I just upgraded my Vista 64bit to a Windows 7 64bit. It wasn't a clean install, I just upgraded upon my last OS.

Now, when I try to enter Jedi Academy Multiplayer(I deleted it and reinstalled it) it gets me to the first splash screen and crashes with the most uninformative reason - It simply stopped working.

I have no clue to why this is happening, and other Beta Candidates of windows 7 are running the game just fine.

I've tried to update the game with a patch from 1.00 to 1.01 and I get this: Invalid directory, the target files couldn't be created.
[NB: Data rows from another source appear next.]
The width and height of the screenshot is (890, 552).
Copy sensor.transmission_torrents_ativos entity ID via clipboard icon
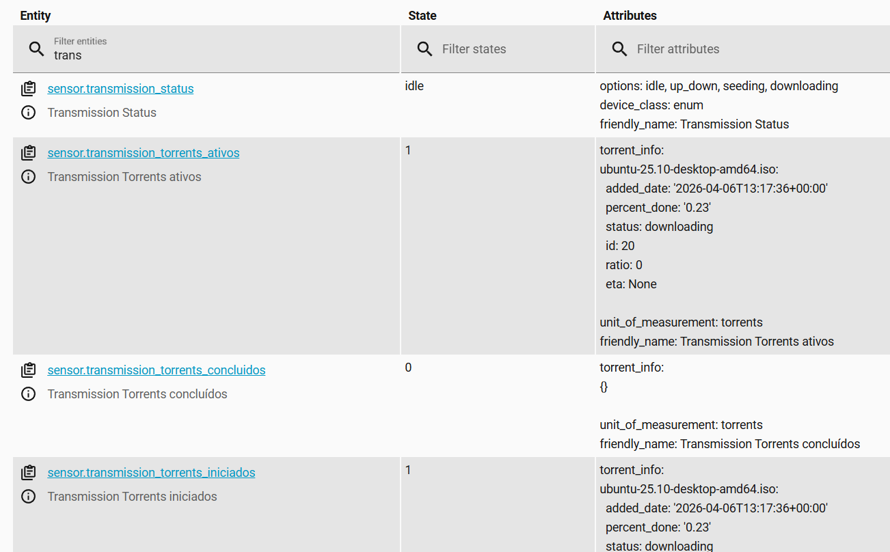click(x=28, y=153)
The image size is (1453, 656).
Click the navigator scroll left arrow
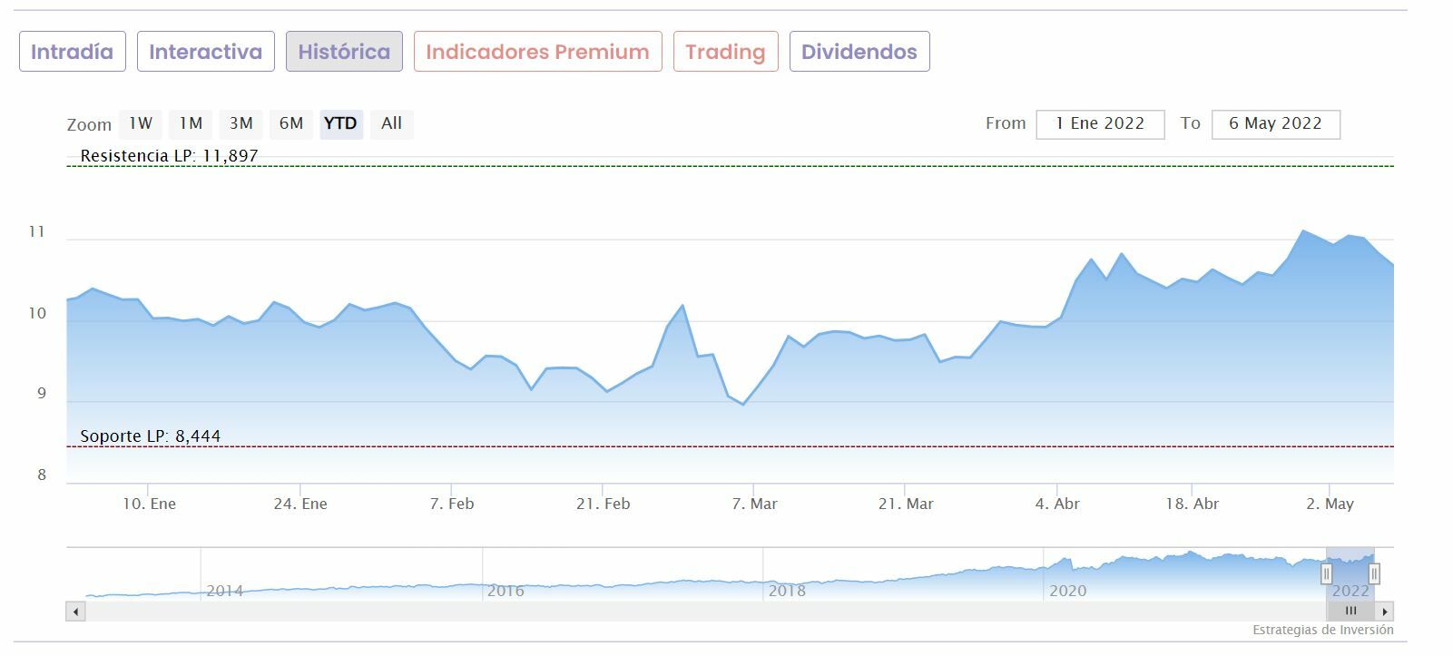75,612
As said, I am clueless how to fix it, and I hope you can help me.

Regards.


----------



## RockmasteR (Aug 10, 2007)

*Re: Windows 7 and Jedi Academy*

Hello and welcome to TSF
download Revo uninstaller from my sig, open it and wait for the list to load
select Jedi Academy, right click on it and choose uninstall, follow the onscreen instructions to remove all the game's remaining from the registry and from your HDD
restart your PC and reinstall the game
when the installation finishes, install the latest patch, then right click on the game's shortcut and choose Compatibility, choose Win XP SP3, and make sure to check the option "Run as Admin" (bottom of compatibility tab)


----------



## ironicart (Nov 11, 2009)

*Re: Windows 7 and Jedi Academy*

Thanks for the effort, but it was futile. It did let me install the patch, which, up until now, wouldn't install. But I still get as far as to the splash screen and then it crashes on me. Still no reason or explanation to the crash.


----------



## ironicart (Nov 11, 2009)

*Re: Windows 7 and Jedi Academy*

Solved.
Video driver dedicated to Vista and needed to be updated.


----------



## RockmasteR (Aug 10, 2007)

*Re: Windows 7 and Jedi Academy*

glad to hear you solved it, vista drivers are not good for games so yeah you had to update to the latest, I'll mark this thread as solved
enjoy your game


----------